Dataset entries:

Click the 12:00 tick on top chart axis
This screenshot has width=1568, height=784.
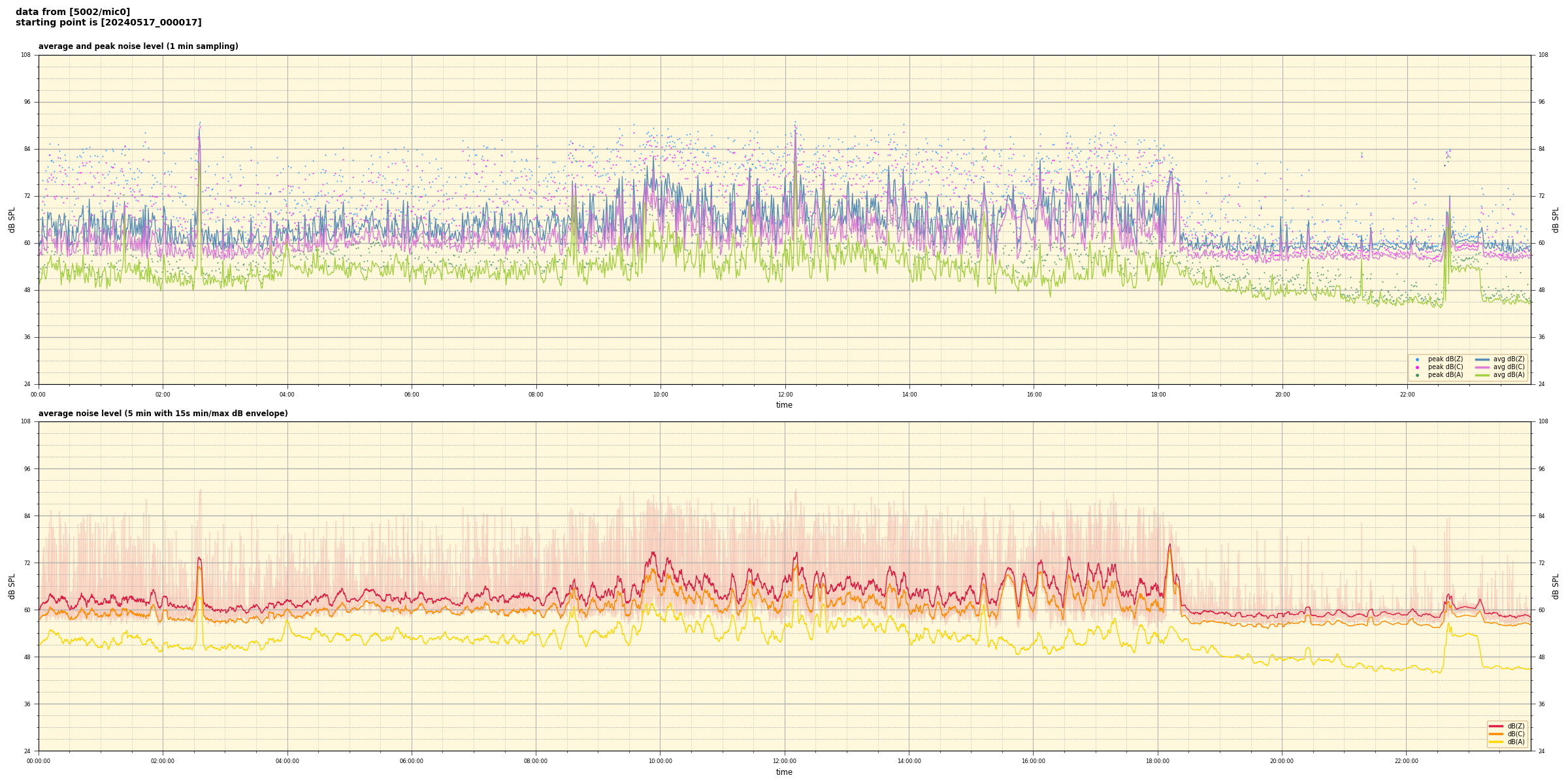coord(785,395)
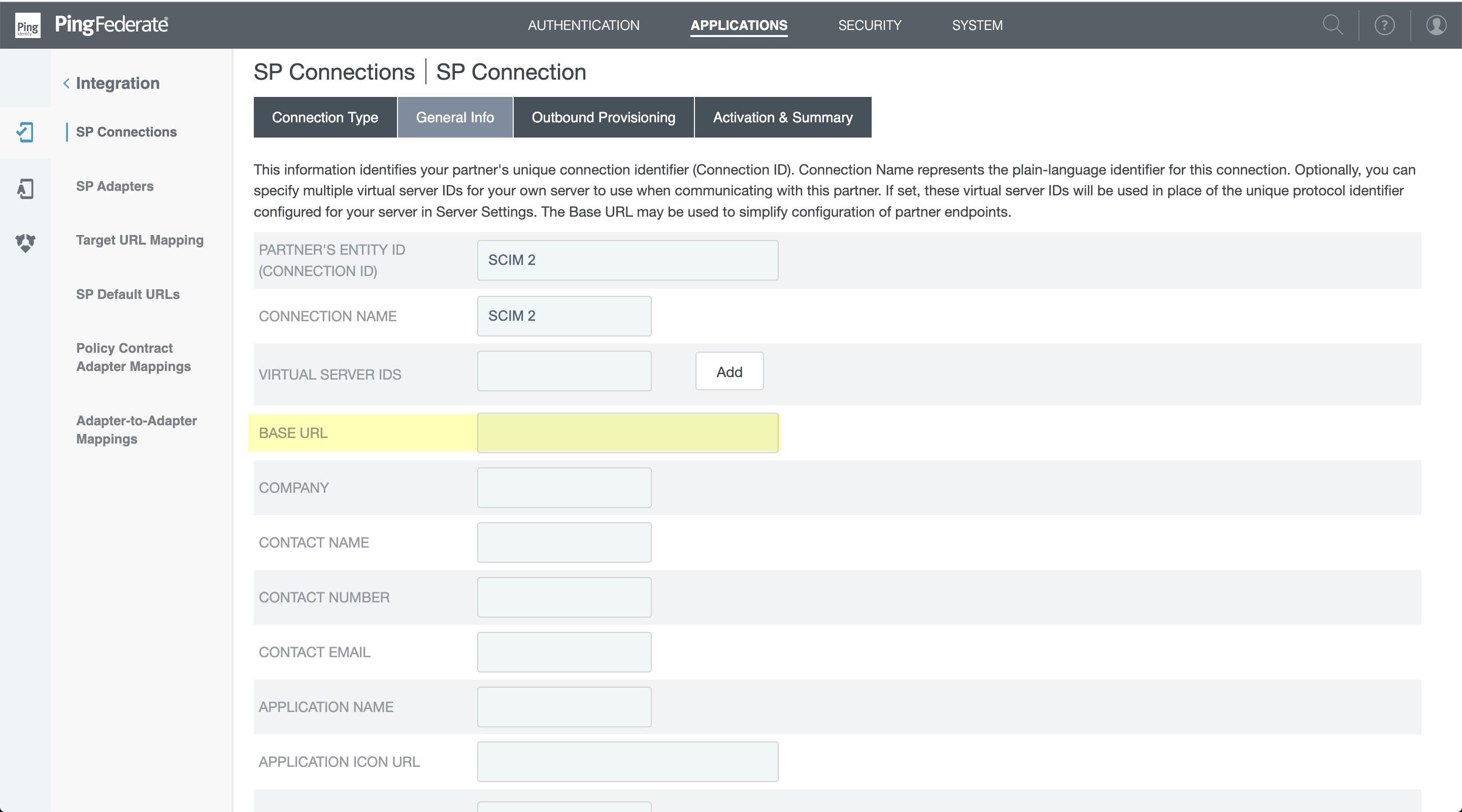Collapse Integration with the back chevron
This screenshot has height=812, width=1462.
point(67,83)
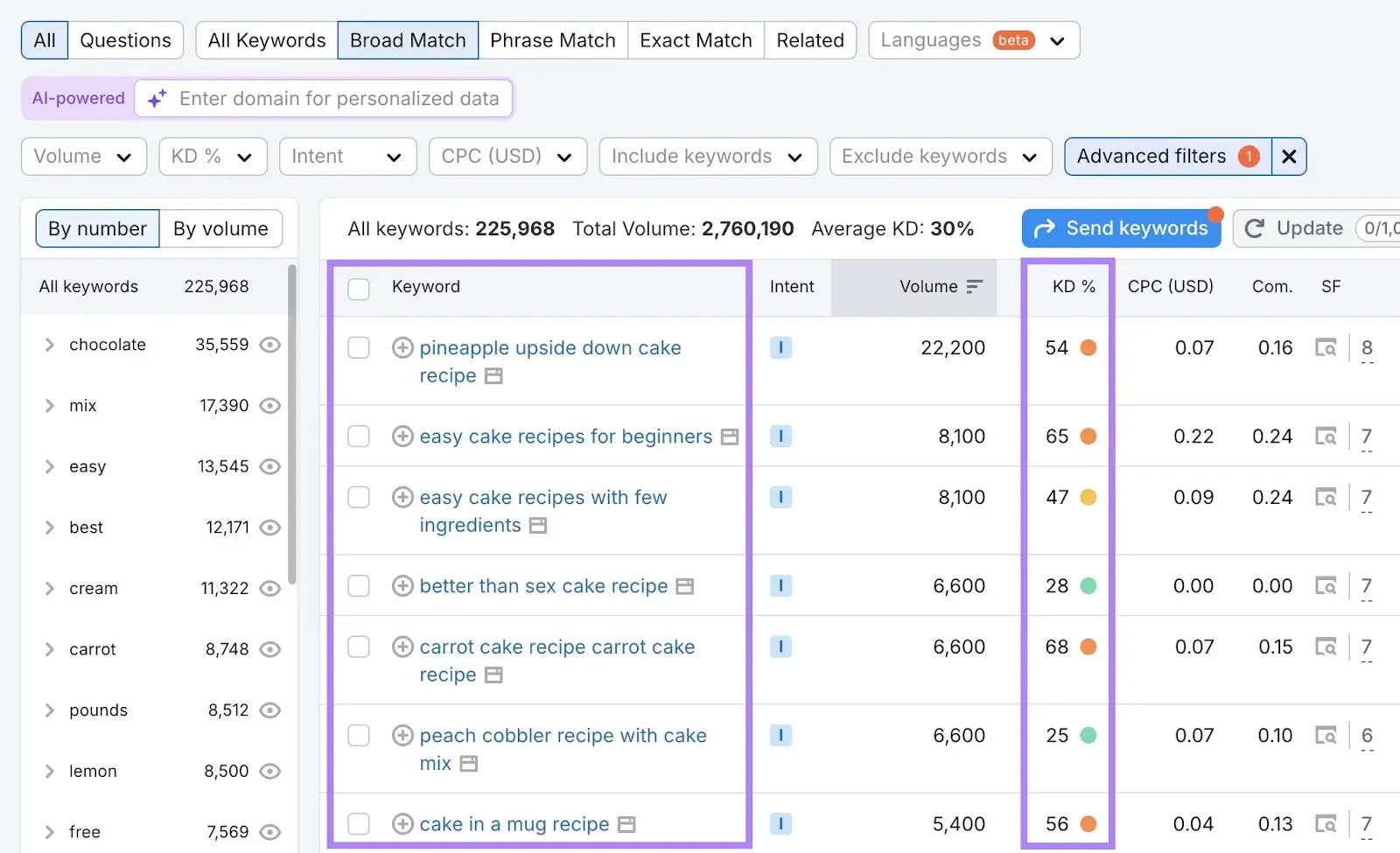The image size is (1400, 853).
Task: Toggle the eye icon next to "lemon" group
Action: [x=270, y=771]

### TO DO
Each record above has to be written out again in full, but its pictures must not be.

### YOUR RESPONSE
Click the 12:00 tick on top chart axis
This screenshot has width=1568, height=784.
coord(785,395)
Collapse Integration with the back chevron
This screenshot has height=812, width=1462.
point(67,83)
The image size is (1400, 853).
Task: Toggle the eye icon next to "lemon" group
Action: [x=270, y=771]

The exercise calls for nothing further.